[PASSAGE]
· · · · · · ·

He’s only 33 years old but has logged a lot of minutes and miles since entering the NBA as a 19-year-old out of high school 15 seasons ago. He’s played in 1,366 games, playoffs included, for a total of 53,425 minutes. Stack them together, and he’s played more than 37 days’ worth of NBA games.
The problem for the Pacers is that he’s as good as ever. He played all 82 games for the first time this season, averaging 27.5 points, 8.6 rebounds, 9.1 assists, and 1.4 steals. His rebound and assist averages were career-highs and his shooting percentages were above his career norms.
“It’s amazing what he’s doing,” Pacers coach Nate McMillan says.
McMillan doesn’t need to be reminded what James used to do, either, such as in last season’s first-round sweep of the Pacers when James averaged 32.8 points on 54 percent shooting — 45 percent from behind the 3-point line — along with 9.8 rebounds, nine assists, three steals, and two blocks, all of which made his 4.5 turnovers per game seem insignificant.
The players don’t need reminders, either. They’re aware of James’ talents, whether he be playing in South Beach or Cleveland, like they’re aware of oxygen.
“He’s the best in the world for a reason,” Victor Oladipo says.
So how do the Pacers deal with the best? Concede James his numbers and focus on the other Cavaliers, or do their best to keep him from winning games all by himself? Dan Burke, the assistant coach in charge of defense, doesn’t pretend to have all the answers. There are no LeBron Rules the way there supposedly were Jordan Rules for Michael Jordan. James (6-foot-8 and 250 pounds) is two inches taller and 55 pounds heavier than Jordan, just as smart and just as good a shooter.
But a team has to try to do something.
“You always want to keep the best players in front of you and make them shoot over the top,” Burke said Friday following the Pacers’ practice at St. Vincent Center. “Everything we’re doing starts with keeping him in front. He’s such a force with that ball it’s easier said than done. And when he gets going on the run there’s few guys in our league who are going to stand in front of him or take that hit.
“In terms of pure force, he’s a freight train. Jordan was all moves and silk. They both present a problem in how tough they are mentally and how they impose their will on game.”
James is a merely good but not great 3-point shooter, having hit .367 this season. But while Burke wants his defenders to stay in front of James, he doesn’t want to concede open shots, either. There’s a middle ground in which a defender might be able to disrupt James’ rhythm without allowing him to penetrate at will.
“You’ve got to just go after him,” Burke said. “You can’t just give him open ‘dare’ shots. If you allow him to dance and catch a rhythm, he’ll hurt you. Analytically you say you want him to take that three, but I think you get into him, break his rhythm, blur his vision a little. Then if he pulls a long two, that’s the ideal thing.”
Contending with James, however, is a group effort. The draft day trades made the Cavaliers a better 3-point shooting team, with a wider variety of threats and more options. That means the Pacers’ other four defenders not only have to give help when James penetrates, they have to get to James’ passing targets.

· · · · · · ·

(Entries on where items appear)
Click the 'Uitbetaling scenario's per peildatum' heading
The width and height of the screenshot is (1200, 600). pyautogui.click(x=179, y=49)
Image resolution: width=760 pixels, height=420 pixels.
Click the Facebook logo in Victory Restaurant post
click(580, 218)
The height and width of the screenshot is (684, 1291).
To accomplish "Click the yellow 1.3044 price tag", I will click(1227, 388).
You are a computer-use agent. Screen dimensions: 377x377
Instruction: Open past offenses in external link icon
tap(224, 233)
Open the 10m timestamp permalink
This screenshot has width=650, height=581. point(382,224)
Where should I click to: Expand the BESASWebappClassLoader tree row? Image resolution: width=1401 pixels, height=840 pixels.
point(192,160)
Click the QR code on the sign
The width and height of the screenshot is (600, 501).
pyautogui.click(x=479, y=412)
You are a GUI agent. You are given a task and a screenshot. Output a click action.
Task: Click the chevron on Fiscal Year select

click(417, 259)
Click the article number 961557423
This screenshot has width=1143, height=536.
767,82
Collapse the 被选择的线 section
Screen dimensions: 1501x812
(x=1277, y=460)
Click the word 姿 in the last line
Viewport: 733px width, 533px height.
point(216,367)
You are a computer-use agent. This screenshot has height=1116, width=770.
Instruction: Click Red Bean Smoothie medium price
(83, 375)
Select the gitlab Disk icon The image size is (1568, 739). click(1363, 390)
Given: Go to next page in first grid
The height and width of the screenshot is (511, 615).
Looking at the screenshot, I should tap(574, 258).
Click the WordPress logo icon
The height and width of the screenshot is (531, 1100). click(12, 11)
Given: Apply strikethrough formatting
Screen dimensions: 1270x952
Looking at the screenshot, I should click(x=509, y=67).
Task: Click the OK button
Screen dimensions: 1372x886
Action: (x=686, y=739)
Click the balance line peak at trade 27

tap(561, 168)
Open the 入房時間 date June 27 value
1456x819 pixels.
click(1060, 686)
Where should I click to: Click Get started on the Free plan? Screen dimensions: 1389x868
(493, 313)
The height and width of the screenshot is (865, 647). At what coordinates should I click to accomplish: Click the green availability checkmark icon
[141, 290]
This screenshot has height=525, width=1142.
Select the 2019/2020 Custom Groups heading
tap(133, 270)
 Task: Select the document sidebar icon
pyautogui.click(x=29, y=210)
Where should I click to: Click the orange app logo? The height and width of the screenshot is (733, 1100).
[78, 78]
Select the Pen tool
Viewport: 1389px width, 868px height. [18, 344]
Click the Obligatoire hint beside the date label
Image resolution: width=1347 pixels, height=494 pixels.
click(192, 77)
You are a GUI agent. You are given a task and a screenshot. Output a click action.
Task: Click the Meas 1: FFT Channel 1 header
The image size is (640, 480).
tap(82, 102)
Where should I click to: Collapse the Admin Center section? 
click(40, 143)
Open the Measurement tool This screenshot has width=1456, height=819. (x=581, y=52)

· · · · · · ·

Pick up the article on the Pacers defending LeBron James from its last sentence and keep writing.

[OUTPUT OF THE EXERCISE]
“What he thrives on is when he gets his teammates going,” Burke said. “He throws that ball like he’s throwing a dart. It’s unbelievable. If you’re caught spectating and watching him, he’ll throw it by your ear for an open three and then they’re rolling.
“He presents a whole mess of problems.”
Not just physically, either. McMillan compare James to NFL quarterbacks such as Tom Brady and Peyton Manning, masterminds who win games on a mental plateau that can’t be coached and most other players can’t reach. He recalls James switching himself onto other Pacers coming out of timeouts last year or telling a teammate to go trap a scoring threat and rotating himself to that player’s assignment.
The bottom line: do the best you can, all the way around.
“He’s going to have the ball in his hands 90 percent of the time,” Thaddeus Young said. “He’s going to get his points, he’s going to get his assists, he’s going to get his rebounds. He’s going to do what LeBron does. It’s just a matter of how tough do you make each and every catch, how tough do you make each and every shot, how tough do you make it for him to get up and down the court?
“It’s about going out there and being solid and staying true to what we’re supposed to do on the court each and every time.”
McMillan said Bojan Bogdanovic will start as James’ defender. Young will get some turns as well, too. And, yes, so will Lance Stephenson. McMillan knows the television networks will play up Stephenson’s supposed rivalry with James, reviving the clips of Stephenson giving James the choke sign after a missed free throw in 2012, blowing in James’ ear and touching his face in the 2014 Eastern Conference Finals, and drawing a technical foul from James this past season.
McMillan appreciates the fact Stephenson isn’t intimidated, but respects lines of sportsmanship that shouldn’t be crossed.
“I’ve been talking to him all season long about that,” McMillan said.
“They’re going to build it up. We respect our opponents, but we don’t want to disrespect (the game) either. And the officials are going to be on it. They’re going to be all over that. As soon as he comes in the game the cameras and the conversation are going toward that.”
So, McMillan will continue to talk to his players about respecting the game and playing the right way. Has Lance listened?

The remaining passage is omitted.